Exercise brief: I need the number of lines in the data that contain the word "agent", and nothing beyond it.

Listed entries:
---

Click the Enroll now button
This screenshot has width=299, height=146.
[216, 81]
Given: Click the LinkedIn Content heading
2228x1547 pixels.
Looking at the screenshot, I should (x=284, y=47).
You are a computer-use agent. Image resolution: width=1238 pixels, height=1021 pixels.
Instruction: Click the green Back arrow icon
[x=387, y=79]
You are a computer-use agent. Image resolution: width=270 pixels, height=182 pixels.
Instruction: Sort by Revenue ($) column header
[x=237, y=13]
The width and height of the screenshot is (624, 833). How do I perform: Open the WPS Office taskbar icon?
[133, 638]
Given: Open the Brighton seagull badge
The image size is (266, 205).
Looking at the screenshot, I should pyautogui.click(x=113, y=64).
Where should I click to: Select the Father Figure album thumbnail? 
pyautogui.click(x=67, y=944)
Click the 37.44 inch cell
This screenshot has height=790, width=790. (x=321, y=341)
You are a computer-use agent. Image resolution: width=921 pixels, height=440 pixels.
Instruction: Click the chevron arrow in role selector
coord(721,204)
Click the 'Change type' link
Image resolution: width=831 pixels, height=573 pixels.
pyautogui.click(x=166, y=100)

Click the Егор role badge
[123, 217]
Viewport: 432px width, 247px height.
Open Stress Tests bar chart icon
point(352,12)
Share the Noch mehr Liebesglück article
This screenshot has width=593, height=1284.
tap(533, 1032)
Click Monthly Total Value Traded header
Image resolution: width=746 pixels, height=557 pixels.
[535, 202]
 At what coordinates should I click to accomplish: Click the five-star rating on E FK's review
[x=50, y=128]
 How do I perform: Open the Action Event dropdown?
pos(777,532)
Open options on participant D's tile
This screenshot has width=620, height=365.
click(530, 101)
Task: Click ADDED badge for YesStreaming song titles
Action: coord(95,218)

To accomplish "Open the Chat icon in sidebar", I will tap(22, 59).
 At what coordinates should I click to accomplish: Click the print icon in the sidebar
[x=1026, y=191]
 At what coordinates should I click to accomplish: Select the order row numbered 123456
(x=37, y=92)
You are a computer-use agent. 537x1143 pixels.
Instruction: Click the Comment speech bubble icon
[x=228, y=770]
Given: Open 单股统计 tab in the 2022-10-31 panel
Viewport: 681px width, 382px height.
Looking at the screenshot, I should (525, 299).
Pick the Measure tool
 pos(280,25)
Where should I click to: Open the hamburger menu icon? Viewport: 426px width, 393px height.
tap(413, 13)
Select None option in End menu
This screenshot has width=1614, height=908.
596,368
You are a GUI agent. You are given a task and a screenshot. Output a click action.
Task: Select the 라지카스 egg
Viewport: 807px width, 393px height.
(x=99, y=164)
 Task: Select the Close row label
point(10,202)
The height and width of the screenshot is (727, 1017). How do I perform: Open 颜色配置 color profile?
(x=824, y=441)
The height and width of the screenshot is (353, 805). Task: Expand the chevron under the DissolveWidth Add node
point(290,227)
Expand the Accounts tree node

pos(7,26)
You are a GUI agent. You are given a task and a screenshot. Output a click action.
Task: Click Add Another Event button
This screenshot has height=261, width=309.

---

Written response: 6